At her lab, researchers think independently making decisions empowers kids to do it again, she says. One experience that gives a child a feeling of agency can empower them to take action again.

Kushnir’s interview took place around the height of the Black Lives Matter protests that followed the police killings of George Floyd and other Black Americans.

Did she think about the demonstrations differently, knowing all this? She says she sees all the strands of childhood social experience in the type of adults we become.

“I think it does start when we're kids,” Kushnir says. “Standing up despite the fact that someone might be bigger and stronger than you is a lesson that a child can learn at age 7 or 8 or 15 in a context where people are different.”

Kids learn from everyone they interact with at school, even those they don’t even really talk to, she says. It’s not just friends or bullies, every person brings some different variable that does not exist at home among a child and parents and siblings.

Children learn who they are in relation to others at school, she says — something neither worksheets, flashcards nor math problems can teach.

These are things we learn by interacting with others. We learn about the complexity of others, and we also learn who we are or can be. A big thing Kushnir talked about is the way kids push themselves in school to try their limits. But that’s not so easy in a virtual setting.

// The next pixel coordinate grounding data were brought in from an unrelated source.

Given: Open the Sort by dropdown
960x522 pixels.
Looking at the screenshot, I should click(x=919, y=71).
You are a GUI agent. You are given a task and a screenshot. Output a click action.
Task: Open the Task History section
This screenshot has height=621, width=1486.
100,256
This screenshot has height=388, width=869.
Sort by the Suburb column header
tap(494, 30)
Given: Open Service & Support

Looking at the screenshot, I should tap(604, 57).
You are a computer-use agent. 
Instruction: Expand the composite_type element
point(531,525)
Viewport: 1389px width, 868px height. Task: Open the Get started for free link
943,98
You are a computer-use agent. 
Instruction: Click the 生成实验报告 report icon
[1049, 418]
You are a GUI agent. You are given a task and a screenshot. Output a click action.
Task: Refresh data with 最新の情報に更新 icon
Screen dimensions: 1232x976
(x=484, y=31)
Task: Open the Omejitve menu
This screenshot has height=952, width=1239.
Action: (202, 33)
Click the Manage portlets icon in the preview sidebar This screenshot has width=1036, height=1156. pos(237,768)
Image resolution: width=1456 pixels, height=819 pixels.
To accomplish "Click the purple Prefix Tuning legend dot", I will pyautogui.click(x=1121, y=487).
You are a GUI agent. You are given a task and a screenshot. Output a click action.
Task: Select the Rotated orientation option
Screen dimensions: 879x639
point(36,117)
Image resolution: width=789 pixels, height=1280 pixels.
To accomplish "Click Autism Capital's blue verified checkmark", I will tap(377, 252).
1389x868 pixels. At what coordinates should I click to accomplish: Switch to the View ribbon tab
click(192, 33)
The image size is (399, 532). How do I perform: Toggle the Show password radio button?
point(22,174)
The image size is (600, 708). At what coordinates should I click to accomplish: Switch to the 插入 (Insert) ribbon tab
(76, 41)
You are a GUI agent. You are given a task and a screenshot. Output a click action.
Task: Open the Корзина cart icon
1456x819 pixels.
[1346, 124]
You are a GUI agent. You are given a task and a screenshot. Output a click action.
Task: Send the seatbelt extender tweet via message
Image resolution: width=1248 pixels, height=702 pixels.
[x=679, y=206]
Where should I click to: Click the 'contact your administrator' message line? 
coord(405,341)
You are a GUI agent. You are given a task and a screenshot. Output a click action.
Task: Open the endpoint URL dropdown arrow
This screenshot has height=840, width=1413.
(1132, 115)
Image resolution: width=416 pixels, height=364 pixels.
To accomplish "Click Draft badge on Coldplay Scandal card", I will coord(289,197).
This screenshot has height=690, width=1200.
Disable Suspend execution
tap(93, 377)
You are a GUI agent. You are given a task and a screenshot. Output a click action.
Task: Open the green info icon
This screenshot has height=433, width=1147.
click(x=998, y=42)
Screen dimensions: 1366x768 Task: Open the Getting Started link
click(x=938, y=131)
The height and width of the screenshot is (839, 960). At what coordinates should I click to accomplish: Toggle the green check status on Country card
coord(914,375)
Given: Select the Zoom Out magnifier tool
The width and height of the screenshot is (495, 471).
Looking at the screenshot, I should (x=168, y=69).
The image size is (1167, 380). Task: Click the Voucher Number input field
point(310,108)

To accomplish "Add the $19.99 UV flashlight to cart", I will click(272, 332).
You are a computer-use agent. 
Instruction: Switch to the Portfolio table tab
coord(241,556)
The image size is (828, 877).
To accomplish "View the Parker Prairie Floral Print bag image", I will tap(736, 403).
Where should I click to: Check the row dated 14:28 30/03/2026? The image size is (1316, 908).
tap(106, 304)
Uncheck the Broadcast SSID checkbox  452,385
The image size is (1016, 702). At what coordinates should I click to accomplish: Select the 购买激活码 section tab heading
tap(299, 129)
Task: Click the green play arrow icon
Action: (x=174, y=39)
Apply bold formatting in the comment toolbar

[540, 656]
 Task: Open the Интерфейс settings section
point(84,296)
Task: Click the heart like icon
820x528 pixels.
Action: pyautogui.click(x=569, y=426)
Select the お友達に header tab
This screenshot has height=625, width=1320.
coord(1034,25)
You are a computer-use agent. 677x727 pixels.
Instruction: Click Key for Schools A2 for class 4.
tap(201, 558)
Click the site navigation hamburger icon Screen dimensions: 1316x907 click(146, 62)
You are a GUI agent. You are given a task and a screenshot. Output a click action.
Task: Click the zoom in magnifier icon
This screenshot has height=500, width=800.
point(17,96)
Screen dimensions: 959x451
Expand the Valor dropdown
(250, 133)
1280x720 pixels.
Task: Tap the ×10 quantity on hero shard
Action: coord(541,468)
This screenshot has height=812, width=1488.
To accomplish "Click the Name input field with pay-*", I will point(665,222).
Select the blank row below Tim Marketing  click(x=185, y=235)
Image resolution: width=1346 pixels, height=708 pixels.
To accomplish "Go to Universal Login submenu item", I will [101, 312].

Student reporter Kaitlyn Rodriguez can attest to that.

“When COVID happened, I felt lost,” the rising sophomore at a performing arts high school in Philadelphia says. “I found myself becoming instead of this, you know, extroverted Kaitlyn, this Kaitlyn that was so outgoing, someone that wasn't scared to do anything, I found that Kaitlyn becoming more timid.”

Part of it, she thinks, is that the only role she gets to play at home is that of someone’s kid. All teenagers hide some parts of themselves from their parents, she says, and being at home all the time takes away the opportunity to express them.

Kaitlyn says freshman year at her artsy high school was like a chance at a fresh start, to be what she considered the real Kaitlyn, kind of quirky, kind of out there. She says she thrived on the energy of her classmates and she spoke up. But she’s worried that’s changing.

“I found myself becoming more nervous about speaking in front of others, I found myself scared,” she says. “I found myself having that fear that I didn't want to have. I found myself quiet.”
Lakin Gullan says she worries about this type of thing happening to kids kept apart from their peers for too long. They unlearn the type of social interaction that used to be normal.

“You know, you start working out, you start exercising, and the first few days are just terrible, but then after a while you just get out of bed and you do it and it doesn't feel as exhausting,” Lakin Gullan says. “And I think that it's the same thing with social engagement. There was something to constantly working that muscle.”

Lakin Gullan’s big concern is that when schools finally do open in person, too narrow a focus on academic recovery will take up all the air in the room — things that build social interaction will be seen as extra. Recess will be cancelled.

That’s on Kaitlyn’s mind, too.

“Now we're not going to go back to school until November,” she says. “I have to learn how to be the way I used to be.”

She’s decided she can’t just sit around waiting for school to open its doors.

“I have to learn how to learn from the situations in my own household, rather than the situations in school, and I have to learn how to thrive off of my own energy rather than other people's energies,” Kaitlyn says. “That's something that I have to work on.”

This segment aired on September 23, 2020.